> [Extrait du document]:
Terminal Kultury, réinventer la collaboration en Pologne

Depuis l’invasion russe de l’Ukraine le 24 février 2022, des milliers de réfugiés arrivent en masse dans la ville de Varsovie. En réaction à l’inaction gouvernementale, de nombreux groupes de volontaires se sont organisés pour prendre en charge l’afflux massif. Spectrum est allé à la rencontre de plusieurs de ces groupes…

 

C’est dans un endroit égaré de l’est de Varsovie, dans l’arrondissement de Praga-Południe que se trouve un bâtiment blanc arborant en lettres bleues : Terminal Kultury.

> [Consignes]:
1. Indiquez si chacune de ces affirmations concorde avec le texte sur Terminal Kultury, en citant les mots qui tranchent : (a) des réfugiés arrivent à Varsovie depuis le 24 février 2022 ; (b) c'est le gouvernement qui a pris en charge l'afflux ; (c) le bâtiment se situe dans l'ouest de Varsovie.
2. Transcrivez sans rien modifier le passage du texte sur Terminal Kultury qui commence aux mots « Depuis l’invasion russe » et s'arrête après « bleues : Terminal Kultury. ».
3. Poursuivez le texte sur Terminal Kultury à la suite de sa dernière phrase.

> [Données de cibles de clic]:
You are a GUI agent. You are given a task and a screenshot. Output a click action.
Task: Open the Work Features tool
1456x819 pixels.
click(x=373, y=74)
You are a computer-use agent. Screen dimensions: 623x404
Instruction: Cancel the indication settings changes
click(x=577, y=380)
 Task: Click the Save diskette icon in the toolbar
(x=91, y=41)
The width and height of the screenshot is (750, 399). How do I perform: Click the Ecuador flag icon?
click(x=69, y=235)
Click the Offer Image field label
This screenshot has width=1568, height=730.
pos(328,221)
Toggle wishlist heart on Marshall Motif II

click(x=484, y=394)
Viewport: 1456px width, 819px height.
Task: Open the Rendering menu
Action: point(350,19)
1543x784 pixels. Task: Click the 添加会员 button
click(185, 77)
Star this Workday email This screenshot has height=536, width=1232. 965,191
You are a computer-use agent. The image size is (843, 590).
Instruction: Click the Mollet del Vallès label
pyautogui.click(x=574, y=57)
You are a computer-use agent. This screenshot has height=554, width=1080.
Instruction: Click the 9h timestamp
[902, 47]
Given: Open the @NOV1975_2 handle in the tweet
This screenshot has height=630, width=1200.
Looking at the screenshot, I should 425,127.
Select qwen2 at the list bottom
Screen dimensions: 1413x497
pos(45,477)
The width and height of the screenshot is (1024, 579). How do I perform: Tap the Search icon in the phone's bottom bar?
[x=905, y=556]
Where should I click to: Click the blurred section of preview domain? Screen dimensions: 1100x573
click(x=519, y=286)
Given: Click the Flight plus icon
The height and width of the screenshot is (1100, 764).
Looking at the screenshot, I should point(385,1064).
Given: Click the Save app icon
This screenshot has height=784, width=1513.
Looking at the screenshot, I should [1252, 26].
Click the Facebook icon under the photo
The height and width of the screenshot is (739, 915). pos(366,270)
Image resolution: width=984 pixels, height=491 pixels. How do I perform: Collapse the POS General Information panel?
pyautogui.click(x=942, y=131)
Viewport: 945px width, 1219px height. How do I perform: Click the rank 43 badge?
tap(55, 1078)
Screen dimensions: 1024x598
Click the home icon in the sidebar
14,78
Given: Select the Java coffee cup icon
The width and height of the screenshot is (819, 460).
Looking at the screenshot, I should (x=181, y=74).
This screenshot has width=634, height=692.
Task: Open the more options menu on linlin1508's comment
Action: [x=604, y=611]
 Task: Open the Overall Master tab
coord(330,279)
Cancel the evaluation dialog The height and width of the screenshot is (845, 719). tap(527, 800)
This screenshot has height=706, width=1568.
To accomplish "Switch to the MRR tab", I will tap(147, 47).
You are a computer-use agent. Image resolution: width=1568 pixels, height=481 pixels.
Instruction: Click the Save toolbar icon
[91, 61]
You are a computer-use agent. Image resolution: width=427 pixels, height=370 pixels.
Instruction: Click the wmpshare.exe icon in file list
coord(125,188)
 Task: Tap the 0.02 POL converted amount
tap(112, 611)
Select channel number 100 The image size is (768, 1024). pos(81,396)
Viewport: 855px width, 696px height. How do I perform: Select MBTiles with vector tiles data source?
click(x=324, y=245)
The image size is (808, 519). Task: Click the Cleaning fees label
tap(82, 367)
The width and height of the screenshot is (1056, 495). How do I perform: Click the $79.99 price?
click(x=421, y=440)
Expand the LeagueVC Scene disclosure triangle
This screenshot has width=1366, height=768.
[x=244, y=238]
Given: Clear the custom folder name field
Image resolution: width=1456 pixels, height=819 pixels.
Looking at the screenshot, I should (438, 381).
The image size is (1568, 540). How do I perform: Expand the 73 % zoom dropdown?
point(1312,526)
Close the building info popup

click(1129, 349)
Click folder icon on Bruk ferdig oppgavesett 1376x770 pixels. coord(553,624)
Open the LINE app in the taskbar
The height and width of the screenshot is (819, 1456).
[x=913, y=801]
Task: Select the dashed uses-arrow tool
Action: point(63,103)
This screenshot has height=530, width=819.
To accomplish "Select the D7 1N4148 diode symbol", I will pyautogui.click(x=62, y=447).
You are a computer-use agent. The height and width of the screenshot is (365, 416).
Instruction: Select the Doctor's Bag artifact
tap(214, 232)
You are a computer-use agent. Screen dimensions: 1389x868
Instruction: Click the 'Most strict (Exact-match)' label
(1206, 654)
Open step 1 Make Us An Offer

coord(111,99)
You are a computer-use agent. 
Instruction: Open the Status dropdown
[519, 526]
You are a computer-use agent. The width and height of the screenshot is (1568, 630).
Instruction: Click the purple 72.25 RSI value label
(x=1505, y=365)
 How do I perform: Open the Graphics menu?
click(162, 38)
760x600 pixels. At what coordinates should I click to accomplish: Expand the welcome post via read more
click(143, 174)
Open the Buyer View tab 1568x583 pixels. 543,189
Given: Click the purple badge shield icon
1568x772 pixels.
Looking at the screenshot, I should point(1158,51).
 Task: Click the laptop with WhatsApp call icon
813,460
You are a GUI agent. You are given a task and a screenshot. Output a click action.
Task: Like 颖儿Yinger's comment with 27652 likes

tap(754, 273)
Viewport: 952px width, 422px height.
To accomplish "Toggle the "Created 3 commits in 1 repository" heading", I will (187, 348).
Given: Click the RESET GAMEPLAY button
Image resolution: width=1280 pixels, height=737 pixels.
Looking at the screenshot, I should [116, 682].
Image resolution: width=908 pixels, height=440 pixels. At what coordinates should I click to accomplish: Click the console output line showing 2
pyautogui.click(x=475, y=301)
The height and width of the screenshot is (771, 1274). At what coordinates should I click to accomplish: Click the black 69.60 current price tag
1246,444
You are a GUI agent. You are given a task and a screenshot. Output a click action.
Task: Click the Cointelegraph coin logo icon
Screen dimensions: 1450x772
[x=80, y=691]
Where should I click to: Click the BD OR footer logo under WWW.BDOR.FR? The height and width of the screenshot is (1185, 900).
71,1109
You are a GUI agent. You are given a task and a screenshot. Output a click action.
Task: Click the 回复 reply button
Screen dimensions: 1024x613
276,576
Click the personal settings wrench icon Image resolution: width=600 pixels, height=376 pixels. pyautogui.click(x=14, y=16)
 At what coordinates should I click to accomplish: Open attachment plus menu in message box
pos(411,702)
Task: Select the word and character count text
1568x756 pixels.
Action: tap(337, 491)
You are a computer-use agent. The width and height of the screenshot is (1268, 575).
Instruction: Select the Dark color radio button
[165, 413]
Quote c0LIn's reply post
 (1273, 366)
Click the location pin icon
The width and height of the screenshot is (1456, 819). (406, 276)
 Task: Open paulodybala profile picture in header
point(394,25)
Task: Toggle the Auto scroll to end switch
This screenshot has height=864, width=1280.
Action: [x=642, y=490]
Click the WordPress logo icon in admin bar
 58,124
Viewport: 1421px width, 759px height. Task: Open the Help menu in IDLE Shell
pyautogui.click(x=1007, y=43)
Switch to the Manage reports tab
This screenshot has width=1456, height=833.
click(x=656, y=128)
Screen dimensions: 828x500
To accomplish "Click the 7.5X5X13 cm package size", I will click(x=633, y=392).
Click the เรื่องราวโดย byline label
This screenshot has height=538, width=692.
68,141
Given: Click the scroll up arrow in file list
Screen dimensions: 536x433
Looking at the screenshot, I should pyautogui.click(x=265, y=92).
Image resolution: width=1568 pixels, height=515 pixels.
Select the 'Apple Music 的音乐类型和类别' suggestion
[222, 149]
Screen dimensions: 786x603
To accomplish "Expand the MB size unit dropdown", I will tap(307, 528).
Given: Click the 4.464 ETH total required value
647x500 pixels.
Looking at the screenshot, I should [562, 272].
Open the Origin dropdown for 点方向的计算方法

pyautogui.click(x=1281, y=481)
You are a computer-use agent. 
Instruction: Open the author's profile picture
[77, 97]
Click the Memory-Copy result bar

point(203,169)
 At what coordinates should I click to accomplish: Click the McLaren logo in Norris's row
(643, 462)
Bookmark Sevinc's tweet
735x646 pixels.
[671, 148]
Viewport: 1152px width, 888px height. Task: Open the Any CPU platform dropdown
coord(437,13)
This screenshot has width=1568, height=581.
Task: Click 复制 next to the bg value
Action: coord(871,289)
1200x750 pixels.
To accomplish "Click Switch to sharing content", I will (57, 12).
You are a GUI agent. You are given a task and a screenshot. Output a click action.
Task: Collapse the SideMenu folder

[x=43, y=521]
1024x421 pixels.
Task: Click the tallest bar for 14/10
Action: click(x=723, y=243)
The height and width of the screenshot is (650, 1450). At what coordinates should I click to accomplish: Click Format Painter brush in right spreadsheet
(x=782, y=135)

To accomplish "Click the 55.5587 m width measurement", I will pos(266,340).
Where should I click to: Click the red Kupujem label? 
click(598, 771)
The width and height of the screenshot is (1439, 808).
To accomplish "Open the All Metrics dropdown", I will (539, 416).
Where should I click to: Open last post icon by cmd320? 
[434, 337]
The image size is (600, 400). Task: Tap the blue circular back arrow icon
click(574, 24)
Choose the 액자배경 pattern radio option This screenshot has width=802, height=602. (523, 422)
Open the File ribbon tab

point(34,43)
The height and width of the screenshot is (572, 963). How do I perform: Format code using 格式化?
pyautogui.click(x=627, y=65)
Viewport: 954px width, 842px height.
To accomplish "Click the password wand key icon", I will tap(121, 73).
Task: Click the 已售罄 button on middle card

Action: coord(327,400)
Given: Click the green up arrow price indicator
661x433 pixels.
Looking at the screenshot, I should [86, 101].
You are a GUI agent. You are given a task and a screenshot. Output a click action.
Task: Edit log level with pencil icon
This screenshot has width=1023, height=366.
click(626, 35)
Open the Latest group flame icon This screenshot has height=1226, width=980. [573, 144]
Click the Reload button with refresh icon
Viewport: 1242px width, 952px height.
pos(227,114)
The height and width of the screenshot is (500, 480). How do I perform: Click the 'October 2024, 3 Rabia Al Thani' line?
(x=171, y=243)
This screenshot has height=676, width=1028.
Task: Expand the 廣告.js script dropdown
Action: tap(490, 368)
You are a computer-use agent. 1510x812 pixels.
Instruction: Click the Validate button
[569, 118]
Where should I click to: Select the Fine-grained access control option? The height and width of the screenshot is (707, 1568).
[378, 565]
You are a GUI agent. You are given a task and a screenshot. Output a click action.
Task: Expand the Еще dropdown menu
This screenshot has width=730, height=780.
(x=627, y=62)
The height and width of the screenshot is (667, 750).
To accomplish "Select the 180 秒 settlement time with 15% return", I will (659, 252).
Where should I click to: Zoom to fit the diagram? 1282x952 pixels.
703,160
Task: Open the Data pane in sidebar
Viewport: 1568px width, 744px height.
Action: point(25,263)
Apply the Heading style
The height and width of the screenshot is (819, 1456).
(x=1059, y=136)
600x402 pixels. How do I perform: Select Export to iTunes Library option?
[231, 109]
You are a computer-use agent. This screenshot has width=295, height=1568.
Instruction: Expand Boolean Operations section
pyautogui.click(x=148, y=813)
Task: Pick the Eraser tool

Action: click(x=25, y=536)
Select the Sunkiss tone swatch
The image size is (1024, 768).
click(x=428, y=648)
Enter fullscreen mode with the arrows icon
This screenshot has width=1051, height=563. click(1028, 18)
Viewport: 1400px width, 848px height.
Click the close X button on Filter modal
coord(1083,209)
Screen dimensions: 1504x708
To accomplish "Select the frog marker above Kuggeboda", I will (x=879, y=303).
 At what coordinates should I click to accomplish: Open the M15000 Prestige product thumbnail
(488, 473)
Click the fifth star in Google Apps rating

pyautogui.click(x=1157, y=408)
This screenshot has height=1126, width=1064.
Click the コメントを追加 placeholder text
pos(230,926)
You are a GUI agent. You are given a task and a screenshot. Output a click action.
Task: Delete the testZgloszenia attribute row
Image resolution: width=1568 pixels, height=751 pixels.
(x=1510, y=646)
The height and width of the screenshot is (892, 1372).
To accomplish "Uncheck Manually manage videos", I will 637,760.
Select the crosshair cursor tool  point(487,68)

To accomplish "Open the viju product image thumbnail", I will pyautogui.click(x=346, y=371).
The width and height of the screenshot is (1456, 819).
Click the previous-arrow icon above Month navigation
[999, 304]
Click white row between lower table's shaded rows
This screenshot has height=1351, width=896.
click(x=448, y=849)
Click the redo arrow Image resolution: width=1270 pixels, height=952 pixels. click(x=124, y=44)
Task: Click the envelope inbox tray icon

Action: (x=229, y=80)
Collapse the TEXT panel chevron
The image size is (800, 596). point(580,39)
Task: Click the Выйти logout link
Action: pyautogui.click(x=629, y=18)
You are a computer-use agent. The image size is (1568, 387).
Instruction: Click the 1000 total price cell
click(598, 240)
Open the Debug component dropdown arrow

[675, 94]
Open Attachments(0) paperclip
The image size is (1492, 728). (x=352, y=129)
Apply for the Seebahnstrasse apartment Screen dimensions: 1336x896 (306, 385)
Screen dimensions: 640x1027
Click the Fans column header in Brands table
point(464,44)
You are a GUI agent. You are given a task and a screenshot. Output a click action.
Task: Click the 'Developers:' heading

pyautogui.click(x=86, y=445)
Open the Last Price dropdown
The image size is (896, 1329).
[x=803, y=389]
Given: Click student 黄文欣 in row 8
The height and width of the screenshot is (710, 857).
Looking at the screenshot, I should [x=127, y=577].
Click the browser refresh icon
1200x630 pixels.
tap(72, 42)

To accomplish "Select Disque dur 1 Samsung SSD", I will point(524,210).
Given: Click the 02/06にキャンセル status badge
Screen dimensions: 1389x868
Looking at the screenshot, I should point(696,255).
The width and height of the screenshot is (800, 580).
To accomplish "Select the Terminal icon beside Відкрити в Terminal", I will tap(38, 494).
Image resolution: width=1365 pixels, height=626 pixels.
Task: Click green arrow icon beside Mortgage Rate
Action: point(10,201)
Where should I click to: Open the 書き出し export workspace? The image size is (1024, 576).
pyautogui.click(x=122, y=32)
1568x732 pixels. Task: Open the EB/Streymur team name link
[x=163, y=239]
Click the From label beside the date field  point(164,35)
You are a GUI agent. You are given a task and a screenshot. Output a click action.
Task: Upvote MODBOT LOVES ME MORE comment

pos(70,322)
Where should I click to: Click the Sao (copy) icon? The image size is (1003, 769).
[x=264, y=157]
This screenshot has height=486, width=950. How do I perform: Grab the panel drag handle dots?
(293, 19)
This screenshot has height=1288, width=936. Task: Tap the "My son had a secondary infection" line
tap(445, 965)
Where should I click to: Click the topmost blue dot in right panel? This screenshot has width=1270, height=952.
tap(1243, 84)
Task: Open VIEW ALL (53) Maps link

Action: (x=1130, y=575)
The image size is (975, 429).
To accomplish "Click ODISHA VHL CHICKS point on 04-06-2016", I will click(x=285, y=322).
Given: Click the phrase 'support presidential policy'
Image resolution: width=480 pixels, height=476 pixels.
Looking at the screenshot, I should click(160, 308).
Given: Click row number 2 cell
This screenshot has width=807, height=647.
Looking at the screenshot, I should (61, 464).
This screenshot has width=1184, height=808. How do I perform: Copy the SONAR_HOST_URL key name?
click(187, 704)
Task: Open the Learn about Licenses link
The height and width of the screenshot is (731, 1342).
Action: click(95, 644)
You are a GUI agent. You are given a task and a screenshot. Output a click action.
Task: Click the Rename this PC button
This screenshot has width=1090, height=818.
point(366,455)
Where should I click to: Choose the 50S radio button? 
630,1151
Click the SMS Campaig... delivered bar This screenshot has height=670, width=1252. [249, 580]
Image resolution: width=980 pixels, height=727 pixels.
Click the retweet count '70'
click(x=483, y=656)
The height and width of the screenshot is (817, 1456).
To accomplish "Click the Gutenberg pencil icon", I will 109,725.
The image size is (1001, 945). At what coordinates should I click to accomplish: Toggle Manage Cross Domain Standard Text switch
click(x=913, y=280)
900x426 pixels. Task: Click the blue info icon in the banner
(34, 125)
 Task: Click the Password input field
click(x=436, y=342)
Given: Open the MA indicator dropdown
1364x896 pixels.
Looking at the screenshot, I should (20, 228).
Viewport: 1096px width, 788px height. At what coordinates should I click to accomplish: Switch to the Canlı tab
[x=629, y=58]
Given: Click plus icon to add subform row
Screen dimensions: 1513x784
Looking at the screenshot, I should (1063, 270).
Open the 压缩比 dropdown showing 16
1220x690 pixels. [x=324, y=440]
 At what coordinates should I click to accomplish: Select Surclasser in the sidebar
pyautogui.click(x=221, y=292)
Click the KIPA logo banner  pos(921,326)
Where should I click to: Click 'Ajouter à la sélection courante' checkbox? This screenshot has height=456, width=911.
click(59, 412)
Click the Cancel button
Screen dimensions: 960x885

> [Réponses]:
1.
(a) Oui : « Depuis l’invasion russe de l’Ukraine le 24 février 2022, des milliers de réfugiés arrivent en masse dans la ville de Varsovie ».
(b) Non : « En réaction à l’inaction gouvernementale, de nombreux groupes de volontaires se sont organisés pour prendre en charge l’afflux massif ».
(c) Non : « dans un endroit égaré de l’est de Varsovie ».

2.
Depuis l’invasion russe de l’Ukraine le 24 février 2022, des milliers de réfugiés arrivent en masse dans la ville de Varsovie. En réaction à l’inaction gouvernementale, de nombreux groupes de volontaires se sont organisés pour prendre en charge l’afflux massif. Spectrum est allé à la rencontre de plusieurs de ces groupes…

 

C’est dans un endroit égaré de l’est de Varsovie, dans l’arrondissement de Praga-Południe que se trouve un bâtiment blanc arborant en lettres bleues : Terminal Kultury.

3.
Le bâtiment du Terminal Kultury
©Yvan Pierri

Ce qui devait être à la base un centre pour les personnes âgées s’est muté en “centre d’intégration” pour les réfugié.e.s ukrainien.e.s comme le dénomme Marcelina Zjawinska, responsable de l’ONG Fundacja Splot Społeczny. Elle est l’une des principales artisanes de la construction du centre d’intégration. Quand la rédaction de Spectrum fait sa rencontre, elle affiche des yeux aux cernes noires tombant sur une mine épuisée. Le résultat d’une journée de seize heures, elle-même le point d’orgue de deux semaines de travail ininterrompu. Malgré la fatigue, le caractère joyeux et enthousiaste de Marcelina ne tarde pas à se faire sentir : “Personne n’arrive à le trouver ce bâtiment” rigole l’activiste à l’évocation de la relative difficulté d’accès du Terminal Kultury. Il faut dire que l’édifice a tout juste deux mois et n’a même pas officiellement été inauguré.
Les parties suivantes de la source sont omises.